= Kintex (Bulgaria) =

Bulgarian state-owned company

Kintex is a Bulgarian state-owned company, founded in Sofia, Bulgaria, in 1966.

Until 1992 essentially an arm of the Bulgarian Communist Party's secret service, the Committee for State Security, Kintex was an import-export corporation, which controlled the sale of everything from cigarettes to heavy weapons. Kintex was responsible for selling weapons to smugglers and terrorists, with both right wing and left wing political sympathies, in Turkey,
in the 1970s.

==Smuggler of contraband==
The first large export of weapons from Bulgaria was to Algeria in 1961–1962. Kintex maintained three bases in Sofia to load smuggled goods. These shipments were conveyed by sea to Turkey, travelling through the ports of Varna and Burgas. They were shipped aboard Bulgarian or foreign ships. Kintex realised an annual revenue from smuggling goods of between $5 million and $15 million. In the first years money was transported in suitcases. Following 1985 payments were made via transborder companies which were established by Bulgarian state security and the foreign trade ministry, usually in offshore zones.
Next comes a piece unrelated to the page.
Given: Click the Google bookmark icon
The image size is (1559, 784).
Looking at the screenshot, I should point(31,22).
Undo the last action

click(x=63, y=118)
These entities were shielded by local citizens who were agents of the secret police.

==Post-communist era==
Currently Kintex is located at 66, James Bourchier Boulevard, 1407 Sofia. For more than four decades the business has been making contracts to supply technical military production, armament, and ammunition. It has carried out engineering projects in Africa, Asia, and the Middle East.

In 1992 Kintex was changed to a company governed by commercial law, which limited its shares. Commercial law became effective in Bulgaria in 1992. All of its shares are owned by the state. Kintex is licensed to export, import, and re-export products for the Bulgarian Army and police.